En paralelo, empiezan a aparecer debates sobre el significado real de «superar» al ser humano en este tipo de pruebas. Un robot humanoide, a diferencia de un coche o una bicicleta, está diseñado precisamente para imitar la biomecánica y el movimiento de una persona. Verlo correr más rápido que el mejor atleta del planeta tiene, por tanto, una carga simbólica distinta.

No obstante, muchos expertos recuerdan que una media maratón en condiciones controladas es solo un tipo concreto de tarea. El ser humano sigue destacando en actividades donde la adaptación continua, el juicio contextual y la interacción social son esenciales: deportes de equipo, pruebas con cambios constantes de terreno, o trabajos que combinan esfuerzo físico con toma de decisiones complejas.
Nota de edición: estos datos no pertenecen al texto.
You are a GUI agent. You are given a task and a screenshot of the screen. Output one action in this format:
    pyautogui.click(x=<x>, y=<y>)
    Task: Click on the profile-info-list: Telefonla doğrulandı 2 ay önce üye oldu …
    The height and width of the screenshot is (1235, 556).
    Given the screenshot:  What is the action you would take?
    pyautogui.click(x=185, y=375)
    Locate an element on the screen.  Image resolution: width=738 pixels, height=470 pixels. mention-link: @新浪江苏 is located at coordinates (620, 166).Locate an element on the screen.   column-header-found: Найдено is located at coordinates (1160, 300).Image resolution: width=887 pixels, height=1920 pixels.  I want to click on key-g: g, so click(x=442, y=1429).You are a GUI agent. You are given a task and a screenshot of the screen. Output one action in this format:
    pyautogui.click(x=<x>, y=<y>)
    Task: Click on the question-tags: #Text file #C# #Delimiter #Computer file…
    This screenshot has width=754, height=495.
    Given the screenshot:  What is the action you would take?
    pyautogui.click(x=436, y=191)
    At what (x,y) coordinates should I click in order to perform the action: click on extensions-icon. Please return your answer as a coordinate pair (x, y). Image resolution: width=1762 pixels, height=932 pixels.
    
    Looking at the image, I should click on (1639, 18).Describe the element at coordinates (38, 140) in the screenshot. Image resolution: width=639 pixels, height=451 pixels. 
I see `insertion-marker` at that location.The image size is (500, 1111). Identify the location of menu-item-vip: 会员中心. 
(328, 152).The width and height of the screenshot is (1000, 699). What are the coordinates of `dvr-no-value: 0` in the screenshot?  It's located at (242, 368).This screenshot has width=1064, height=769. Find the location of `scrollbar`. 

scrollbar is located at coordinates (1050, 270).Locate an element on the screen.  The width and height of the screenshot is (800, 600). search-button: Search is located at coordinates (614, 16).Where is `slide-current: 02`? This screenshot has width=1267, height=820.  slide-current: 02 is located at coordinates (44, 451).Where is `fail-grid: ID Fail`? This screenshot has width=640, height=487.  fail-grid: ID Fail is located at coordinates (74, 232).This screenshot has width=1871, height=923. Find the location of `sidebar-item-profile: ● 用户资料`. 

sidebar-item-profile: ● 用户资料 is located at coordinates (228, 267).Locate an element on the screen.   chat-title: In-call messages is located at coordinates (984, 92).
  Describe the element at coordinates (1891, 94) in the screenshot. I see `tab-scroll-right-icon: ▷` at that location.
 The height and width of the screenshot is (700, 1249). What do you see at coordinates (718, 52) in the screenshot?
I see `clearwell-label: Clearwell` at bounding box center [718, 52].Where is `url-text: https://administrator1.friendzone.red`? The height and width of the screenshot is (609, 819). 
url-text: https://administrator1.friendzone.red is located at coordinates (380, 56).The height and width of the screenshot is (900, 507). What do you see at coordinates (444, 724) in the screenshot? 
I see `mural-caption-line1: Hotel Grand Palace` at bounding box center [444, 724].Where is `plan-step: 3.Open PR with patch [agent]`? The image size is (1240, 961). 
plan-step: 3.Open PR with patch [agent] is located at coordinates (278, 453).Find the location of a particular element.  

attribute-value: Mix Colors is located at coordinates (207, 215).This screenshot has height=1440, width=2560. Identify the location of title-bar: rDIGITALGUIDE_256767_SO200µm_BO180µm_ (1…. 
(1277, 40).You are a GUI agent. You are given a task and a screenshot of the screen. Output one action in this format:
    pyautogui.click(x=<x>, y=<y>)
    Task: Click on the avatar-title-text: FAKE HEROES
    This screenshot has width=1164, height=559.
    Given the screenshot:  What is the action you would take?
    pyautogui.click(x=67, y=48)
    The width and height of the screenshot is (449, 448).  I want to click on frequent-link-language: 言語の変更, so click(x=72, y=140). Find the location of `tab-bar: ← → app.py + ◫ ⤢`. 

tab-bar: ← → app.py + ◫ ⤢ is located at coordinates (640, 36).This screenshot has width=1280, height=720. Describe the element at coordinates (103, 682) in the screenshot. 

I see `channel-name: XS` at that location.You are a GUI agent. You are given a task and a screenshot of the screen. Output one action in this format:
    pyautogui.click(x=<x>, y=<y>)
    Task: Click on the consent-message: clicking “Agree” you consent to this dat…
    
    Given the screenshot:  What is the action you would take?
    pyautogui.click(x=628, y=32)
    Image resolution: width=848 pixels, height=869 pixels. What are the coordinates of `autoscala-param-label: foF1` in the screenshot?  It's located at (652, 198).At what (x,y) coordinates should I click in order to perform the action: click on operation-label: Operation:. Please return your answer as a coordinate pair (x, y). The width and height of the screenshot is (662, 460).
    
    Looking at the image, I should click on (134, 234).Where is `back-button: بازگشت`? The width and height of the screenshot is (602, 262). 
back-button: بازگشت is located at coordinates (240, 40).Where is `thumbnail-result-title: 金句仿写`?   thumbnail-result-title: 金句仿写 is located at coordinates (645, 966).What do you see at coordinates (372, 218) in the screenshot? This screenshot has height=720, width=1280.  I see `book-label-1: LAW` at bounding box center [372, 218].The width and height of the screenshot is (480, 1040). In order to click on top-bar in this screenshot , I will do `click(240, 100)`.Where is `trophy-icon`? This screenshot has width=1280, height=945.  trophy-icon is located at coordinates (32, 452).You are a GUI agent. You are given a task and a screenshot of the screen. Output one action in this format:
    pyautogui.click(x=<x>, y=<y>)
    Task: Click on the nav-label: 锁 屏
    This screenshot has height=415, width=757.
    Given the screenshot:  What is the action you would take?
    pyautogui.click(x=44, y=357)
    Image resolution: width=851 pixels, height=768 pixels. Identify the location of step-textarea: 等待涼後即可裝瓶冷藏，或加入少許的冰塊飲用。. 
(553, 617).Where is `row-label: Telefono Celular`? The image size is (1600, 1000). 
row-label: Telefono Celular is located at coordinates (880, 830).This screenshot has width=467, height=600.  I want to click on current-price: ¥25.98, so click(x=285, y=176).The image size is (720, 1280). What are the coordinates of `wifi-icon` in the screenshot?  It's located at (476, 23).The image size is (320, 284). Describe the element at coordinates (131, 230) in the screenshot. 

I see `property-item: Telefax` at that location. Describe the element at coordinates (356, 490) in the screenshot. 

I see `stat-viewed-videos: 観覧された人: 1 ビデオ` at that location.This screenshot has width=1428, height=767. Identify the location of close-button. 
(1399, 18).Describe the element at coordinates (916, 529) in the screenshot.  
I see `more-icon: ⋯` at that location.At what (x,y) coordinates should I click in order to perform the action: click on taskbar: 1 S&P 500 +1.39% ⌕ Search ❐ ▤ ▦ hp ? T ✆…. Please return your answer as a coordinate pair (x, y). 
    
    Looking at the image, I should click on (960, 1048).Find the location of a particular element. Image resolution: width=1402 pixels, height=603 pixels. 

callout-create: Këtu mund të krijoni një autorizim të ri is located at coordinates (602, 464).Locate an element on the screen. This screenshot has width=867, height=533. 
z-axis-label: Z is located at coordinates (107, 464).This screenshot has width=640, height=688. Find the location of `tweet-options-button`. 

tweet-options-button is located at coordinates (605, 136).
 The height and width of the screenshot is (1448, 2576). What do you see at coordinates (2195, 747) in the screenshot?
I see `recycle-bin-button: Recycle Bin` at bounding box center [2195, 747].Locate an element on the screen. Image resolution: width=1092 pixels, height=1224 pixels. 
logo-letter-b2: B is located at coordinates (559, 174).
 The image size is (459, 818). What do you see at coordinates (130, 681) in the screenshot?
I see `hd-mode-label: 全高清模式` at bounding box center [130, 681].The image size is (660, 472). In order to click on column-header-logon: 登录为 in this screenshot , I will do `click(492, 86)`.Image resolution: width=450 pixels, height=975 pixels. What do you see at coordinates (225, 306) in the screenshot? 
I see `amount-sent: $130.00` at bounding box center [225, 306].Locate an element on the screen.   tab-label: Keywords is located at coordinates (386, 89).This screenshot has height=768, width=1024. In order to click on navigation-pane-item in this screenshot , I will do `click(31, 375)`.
La imagen del robot de Honor levantándose tras una caída, corrigiendo su rumbo y manteniendo el ritmo hasta la meta podría verse como una metáfora de una nueva fase tecnológica. Sin convertirlo en un relato épico, lo cierto es que marca un punto de inflexión en la forma en que entendemos el rendimiento físico: ya no se limita a lo que puede lograr un cuerpo humano, sino también a lo que permite la combinación de ingeniería, software y hardware avanzado.

Todo lo ocurrido en la media maratón de Pekín, desde el tiempo de 50:26 hasta los fallos de algunos robots y la reacción del público, dibuja un escenario en el que las máquinas empiezan a disputar espacios tradicionalmente humanos, al menos en contextos muy acotados. Para Europa y España, donde el debate sobre la automatización, la inteligencia artificial y el trabajo del futuro está muy presente, este tipo de hitos sirve como recordatorio de la velocidad a la que se mueve el sector y de la necesidad de acompañar los avances tecnológicos con reflexión social, regulatoria y económica a la misma altura.